In the RL domain, some relevant applications to the problem domain in the literature are distributed Multi-Agent Reinforcement Learning (MARL) algorithm proposed by [20]; adaptive state focus Q-learning by [21]; area coverage control in conjunction with reinforcement learning [22]; application of reinforcement learning (using Q-learning) to the flocking problem [23]; Apprenticeship Bootstrapping via Inverse Reinforcement Learning using Deep Q-learning (ABS via IRL-DQN) by [24]; and decentralised deep reinforcement learning algorithm [25]. It is not the aim of this paper to provide an exhaustive list of all RL based UAV applications but to identify implementations that put this work in the right context, particularly for multi-HAPS implementations. More details of related works have been captured in the authors’ preceding publication [26].

Autonomy as a concept has levels and largely contingent on application specifics, function and design considerations [2, 7, 27]. There are very few publications where the autonomy of HAPS for communications coverage has been treated specifically. Giagkos et.al [28] compared different approaches for the autonomous capability for unmanned aircraft used for communications. The approaches considered were a non-cooperative game (NCG) and the use of evolutionary algorithm (EA) to plan flying strategies for the unmanned aerial fleet, but the vehicles considered in this work were not solar-powered. Gangula et al. [8] proposed the application of low-altitude platform (UAV) relay for providing end-to-end connectivity and applying autonomous placement algorithms. Moraes & Freitas [29] considered the development of an autonomous and distributed movement coordination algorithm for UAV swarms though in the context of communication relay networks and exploratory area surveillance missions. Choi et al. [30] implemented a new coverage path planning (CPP) for multiple UAV scenario for an aerial imaging use case which differs from a communications area coverage scenario. Stenger et al. [31] highlighted the growing importance of autonomous operation for UAVs and investigated the use of a cognitive agent-based architecture Soar for the decision-making process in autonomous systems.

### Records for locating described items
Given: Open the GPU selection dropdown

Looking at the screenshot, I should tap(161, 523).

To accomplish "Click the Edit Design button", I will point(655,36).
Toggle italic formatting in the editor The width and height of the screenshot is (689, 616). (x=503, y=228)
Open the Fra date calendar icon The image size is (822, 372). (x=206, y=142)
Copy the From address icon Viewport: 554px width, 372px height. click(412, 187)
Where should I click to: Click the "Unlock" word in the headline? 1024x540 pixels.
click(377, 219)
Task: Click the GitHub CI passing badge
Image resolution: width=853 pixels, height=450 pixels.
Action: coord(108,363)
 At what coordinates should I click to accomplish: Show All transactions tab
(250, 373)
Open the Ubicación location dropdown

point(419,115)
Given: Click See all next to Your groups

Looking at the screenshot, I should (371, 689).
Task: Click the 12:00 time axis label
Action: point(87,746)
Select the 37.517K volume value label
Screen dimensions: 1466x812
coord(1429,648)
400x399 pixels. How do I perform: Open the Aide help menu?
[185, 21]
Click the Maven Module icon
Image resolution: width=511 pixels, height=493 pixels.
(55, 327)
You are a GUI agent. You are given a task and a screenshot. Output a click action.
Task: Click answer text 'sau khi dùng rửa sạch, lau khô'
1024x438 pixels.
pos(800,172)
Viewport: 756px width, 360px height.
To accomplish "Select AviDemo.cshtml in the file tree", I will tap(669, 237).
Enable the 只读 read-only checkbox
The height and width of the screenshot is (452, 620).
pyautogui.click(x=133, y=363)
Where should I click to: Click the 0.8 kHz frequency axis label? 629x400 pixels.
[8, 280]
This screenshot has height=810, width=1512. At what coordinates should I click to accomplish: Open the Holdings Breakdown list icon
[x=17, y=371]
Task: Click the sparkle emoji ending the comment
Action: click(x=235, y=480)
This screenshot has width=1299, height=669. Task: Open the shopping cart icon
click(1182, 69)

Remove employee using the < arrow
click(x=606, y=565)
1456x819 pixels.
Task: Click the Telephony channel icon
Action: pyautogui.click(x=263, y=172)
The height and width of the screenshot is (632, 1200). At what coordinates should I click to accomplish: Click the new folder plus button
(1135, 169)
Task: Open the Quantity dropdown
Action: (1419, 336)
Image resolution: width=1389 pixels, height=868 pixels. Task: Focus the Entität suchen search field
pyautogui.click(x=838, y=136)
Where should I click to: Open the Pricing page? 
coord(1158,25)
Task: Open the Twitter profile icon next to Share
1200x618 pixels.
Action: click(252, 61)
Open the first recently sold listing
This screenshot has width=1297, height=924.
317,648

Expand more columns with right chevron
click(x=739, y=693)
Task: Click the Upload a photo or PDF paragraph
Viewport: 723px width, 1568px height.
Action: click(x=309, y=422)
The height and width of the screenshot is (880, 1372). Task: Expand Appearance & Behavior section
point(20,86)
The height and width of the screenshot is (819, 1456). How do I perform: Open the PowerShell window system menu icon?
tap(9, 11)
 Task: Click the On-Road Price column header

### TASKS
A. List every author named in the related-work excerpt, each with the reference number that follows the name.
B. Rewrite everything in the related-work excerpt from "In the RL domain, some" down to "preceding publication [26].", substituting "formation control problem" for "flocking problem".

### TASK-BY-TASK ANSWERS
A. Giagkos et al. [28]; Gangula et al. [8]; Moraes & Freitas [29]; Choi et al. [30]; Stenger et al. [31]

B.
In the RL domain, some relevant applications to the problem domain in the literature are distributed Multi-Agent Reinforcement Learning (MARL) algorithm proposed by [20]; adaptive state focus Q-learning by [21]; area coverage control in conjunction with reinforcement learning [22]; application of reinforcement learning (using Q-learning) to the formation control problem [23]; Apprenticeship Bootstrapping via Inverse Reinforcement Learning using Deep Q-learning (ABS via IRL-DQN) by [24]; and decentralised deep reinforcement learning algorithm [25]. It is not the aim of this paper to provide an exhaustive list of all RL based UAV applications but to identify implementations that put this work in the right context, particularly for multi-HAPS implementations. More details of related works have been captured in the authors’ preceding publication [26].